Unfortunately, in this project, like many others, they had gone overboard with indicators. There were around 70 in all. Just trying to collect data on this set of indicators would be a major challenge for the project, let along analysing and making sense of all the data.
As readers of this blog may know, I am interested in network models as alternatives to the use of linear logic models (e.g. the Logical Framework) to represent development project plans, and their results. I am also interested in the use of network models as a means of complementing the use of Logical Framework. Within this health project, and its 70 indicators, there was an interesting opportunity to use a network model to complement and manage some of the weaknesses of the project's Logical Framework.
Sitting down with someone who knew more about the project than I did, we developed a simple network model of how the indicators might be expected to link up with each other. An indicator was deemed to be linked to another indicator if we thought the change that it represented could help cause the change represented by the other indicator.
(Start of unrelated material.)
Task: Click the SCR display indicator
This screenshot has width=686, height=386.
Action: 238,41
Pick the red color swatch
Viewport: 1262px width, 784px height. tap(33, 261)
We drew the network using some simple network analysis software that I had at hand, called Visualyzer, but it could just have easily been done with the Draw function in Excel. I will show an "anonomised" version of the network diagram below.
When discussing the network model with the project managers we emphasised that the point behind this network analysis of project indicators was that it was the relationships between indicators that are important. To what extent did various internal Activities lead to changes in various public services provided (the Outputs)? To what extent did the provision of various Outputs affect the level of public use of those services, and their attitudes towards them (Purpose level changes)? To what extent did these various measures of public health status then related to changes in public health status (Goal level changes)?
The network model that was developed did not fall out of the sky. It was the results of some reflection on the project's "theory of change", its ideas about how things would work, how various Activities would lead to various Outputs and on to various Purpose level changes. As such it remained a theory, to be tested with data obtained through monitoring and evaluation activities. Within that network model there were some conspicuous indicators, that would deserve more monitoring and evaluation attention that others. These were indicators that (a) had an expected influence on many other indicators (e.g. govt. budget allocation), or (b) indicators that were being influenced by many other indicators (e.g. usage rates of a given health service)
The next step, on my next visit, will be to take this first rough-draft network model back to the project staff, and refine it, so it is a closer reflection of how they think the project will work. Then we will see if the same staff can identify the relationships between indicators that they think will be most critical to the project's success, and therefore most in need of close monitoring and analysis. The analysis of these critical relationships may itself not be any more sophisticated than a cross-tabulation, or graphing, of one set of indicator measure against another, with the data points reflecting different project locations.
Incidentally, the network model not only represented the complex relationships between each level of the Logical Framework, but also the complex relationships within each level of the Logical Framework. Activities happen at different times, so some can influence others, and even more so, when Activities are repeated in cycles, such as annual training events. Similarly, some Outputs can affect other Outputs, and some Purpose level changes can affect other Purpose level changes. The network model captured these, but the Logical Framework did not.